I could go on and on about the things I miss. I am grateful for the Dad that he was and is and I can't wait until he can wrap his arms around me again.
Love you dad and miss you like crazy!


I will always be your SUN...SHINE!

Wednesday, June 4, 2008

I am Grateful

"Mercies and blessings come in different forms--sometimes as
hard things. Yet the Lord said, 'Thou shalt thank the Lord thy God in
all things' (D&C 59:7). All things means just that: good things,
difficult things--not just some things. He has commanded us to be
grateful because He knows being grateful will make us happy. This is
another evidence of His love."

I am grateful that through those gray clouds in the sky, the sun will still shine through.


My family. There are no words to express my gratitude to the most valuable people in my life. Some people have the best grandparents, some have the best siblings, some have the best mom or dad, some really like their cousin. But I have the best of them all. I wouldn’t trade a single relative. Even the crazy ones that at times can be a little much, I wouldn’t be who I am without them. They believe in me no matter how many times I fall. They are there to carry my burdens with me. I am grateful.

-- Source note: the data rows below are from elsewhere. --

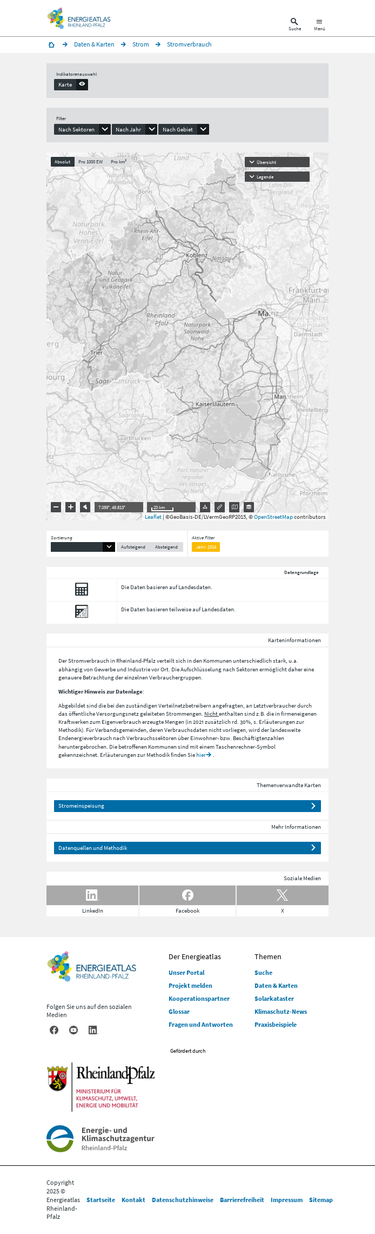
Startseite (100, 1200)
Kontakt (133, 1200)
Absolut (62, 161)
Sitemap (321, 1200)
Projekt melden (190, 985)
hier (201, 754)
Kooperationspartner (199, 998)
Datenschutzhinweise (182, 1200)
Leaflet (153, 516)
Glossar (179, 1011)
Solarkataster (274, 998)
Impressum (287, 1200)
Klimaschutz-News (281, 1011)
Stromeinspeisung (81, 805)
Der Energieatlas (195, 956)
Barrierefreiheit (242, 1200)
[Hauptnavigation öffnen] (320, 25)
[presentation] (71, 84)
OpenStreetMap (273, 516)
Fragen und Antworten (201, 1024)
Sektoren (247, 669)
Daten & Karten (276, 985)
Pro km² (118, 161)
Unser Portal (186, 972)
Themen (268, 956)
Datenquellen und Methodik (92, 848)
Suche (263, 972)
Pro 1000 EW (90, 161)
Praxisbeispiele (276, 1024)
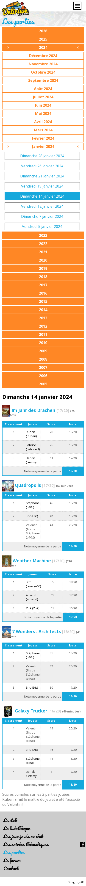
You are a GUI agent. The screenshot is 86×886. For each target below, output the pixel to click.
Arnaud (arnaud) (32, 597)
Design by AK (76, 882)
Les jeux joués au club (23, 836)
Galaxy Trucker (38, 711)
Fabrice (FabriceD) (33, 447)
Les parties (14, 852)
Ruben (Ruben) (31, 434)
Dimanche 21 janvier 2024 (42, 176)
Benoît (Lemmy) (31, 460)
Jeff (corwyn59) (33, 584)
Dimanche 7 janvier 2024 (42, 216)
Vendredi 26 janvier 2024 (42, 165)
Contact (10, 868)
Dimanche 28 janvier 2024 (42, 155)
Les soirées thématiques (25, 844)
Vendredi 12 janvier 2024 (42, 206)
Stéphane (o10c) (33, 505)
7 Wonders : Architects (43, 631)
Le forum (12, 860)
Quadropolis (35, 485)
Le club (10, 820)
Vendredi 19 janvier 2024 (42, 186)
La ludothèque (16, 828)
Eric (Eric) (32, 516)
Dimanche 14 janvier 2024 (42, 196)
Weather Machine (39, 560)
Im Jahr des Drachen (40, 410)
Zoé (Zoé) (32, 608)
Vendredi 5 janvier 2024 (42, 226)
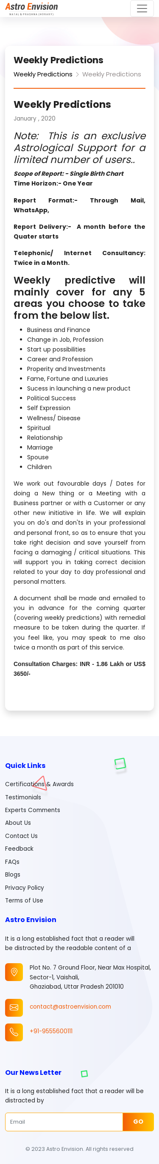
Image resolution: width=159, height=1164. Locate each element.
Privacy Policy (24, 888)
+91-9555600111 (51, 1031)
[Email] (64, 1122)
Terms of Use (24, 901)
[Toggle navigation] (142, 8)
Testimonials (23, 797)
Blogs (12, 875)
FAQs (12, 862)
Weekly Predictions (43, 74)
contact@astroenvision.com (70, 1007)
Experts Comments (32, 810)
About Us (18, 823)
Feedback (19, 849)
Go (138, 1121)
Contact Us (21, 836)
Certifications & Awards (39, 784)
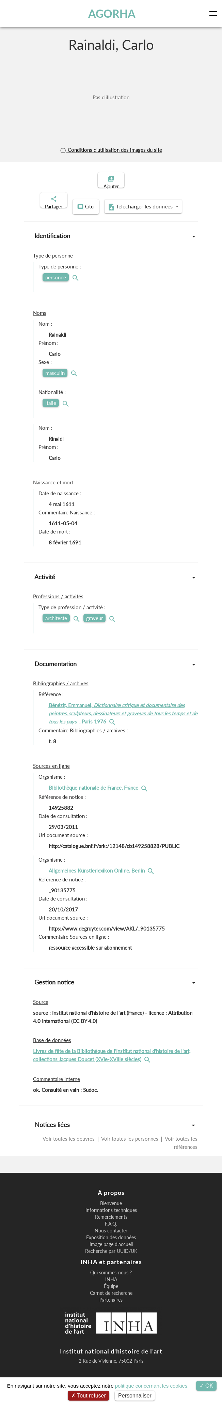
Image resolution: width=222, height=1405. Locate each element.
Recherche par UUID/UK (111, 1258)
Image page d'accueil (111, 1251)
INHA (111, 1286)
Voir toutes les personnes (130, 1146)
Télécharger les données (109, 215)
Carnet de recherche (111, 1300)
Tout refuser (88, 1396)
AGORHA (112, 13)
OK (206, 1386)
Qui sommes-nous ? (111, 1280)
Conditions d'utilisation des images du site (111, 150)
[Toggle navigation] (214, 13)
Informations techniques (111, 1217)
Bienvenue (111, 1210)
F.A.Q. (111, 1231)
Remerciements (111, 1224)
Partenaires (111, 1307)
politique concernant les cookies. (152, 1386)
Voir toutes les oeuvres (69, 1146)
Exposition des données (111, 1244)
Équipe (111, 1293)
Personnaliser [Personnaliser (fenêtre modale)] (135, 1396)
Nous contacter (111, 1238)
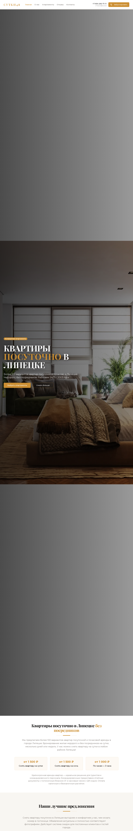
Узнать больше (43, 385)
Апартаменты (48, 5)
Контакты (70, 5)
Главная (28, 5)
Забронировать (118, 5)
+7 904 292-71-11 (100, 4)
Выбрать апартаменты (17, 385)
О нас (36, 5)
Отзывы (60, 5)
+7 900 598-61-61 (101, 6)
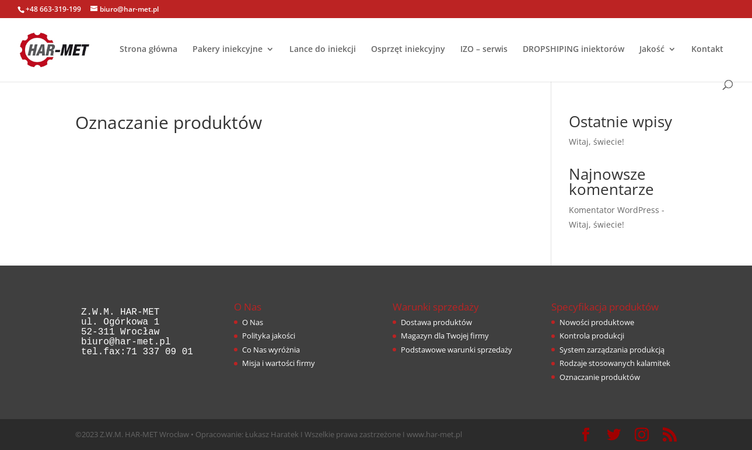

The eye of a child. I wish I could go through life with a child’s perspective. They always make the bad seem ok, the good seem great, and the dull often a little more humorous. I am grateful.


I am grateful for my bed. Sometimes I catch myself complaining that it isn’t the most comfortable bed. Up until 4 months ago I would have killed to have slept on anything that wasn’t full of air. I am grateful.


Learning of others trials and imperfections. Not because I like to see others in pain, but because I know how to feel for them. It reminds me that I am not alone and that sometimes my problems really aren’t problems at all. I am grateful.


The ordinary people in my life that make my life so extraordinary. The ones that I get to surround myself on a daily basis and learn from, grow with, and love. I am grateful.

Thursday, May 29, 2008

Memorial Day Weekend


I spent memorial day weekend in Richfield with my family. It had been too long since I had been to see everyone and it made for a nice little getaway. On Sunday, I took Morgan and Parker to the park to play. I love being with these kiddos. They had so much fun playing on the slides and the teeter totter. I had my camera and as soon as I brought it out they went crazy, running from me and trying to hide from the camera. Chasing them around was tiring but I got some great shots. I love Parker's expressions in these pictures.


We went to the cemetery and I had forgotten what a sight it can be over memorial day weekend.
A million bright colored flowers covering the grounds, and such a loving, peaceful feeling.
This is one of Grandpa Havolyn's favorite things to do each year.

I Love that guy. I am so grateful for the man that he is.
For the Grandpa that he has become over the years. I love it when I get ready to leave
and he gives me a big hug, then looks me right in the eye and says in a soft, loving voice,
"I love you, now don't let it be so long before you get back here."
I am blessed to have such great grandparents.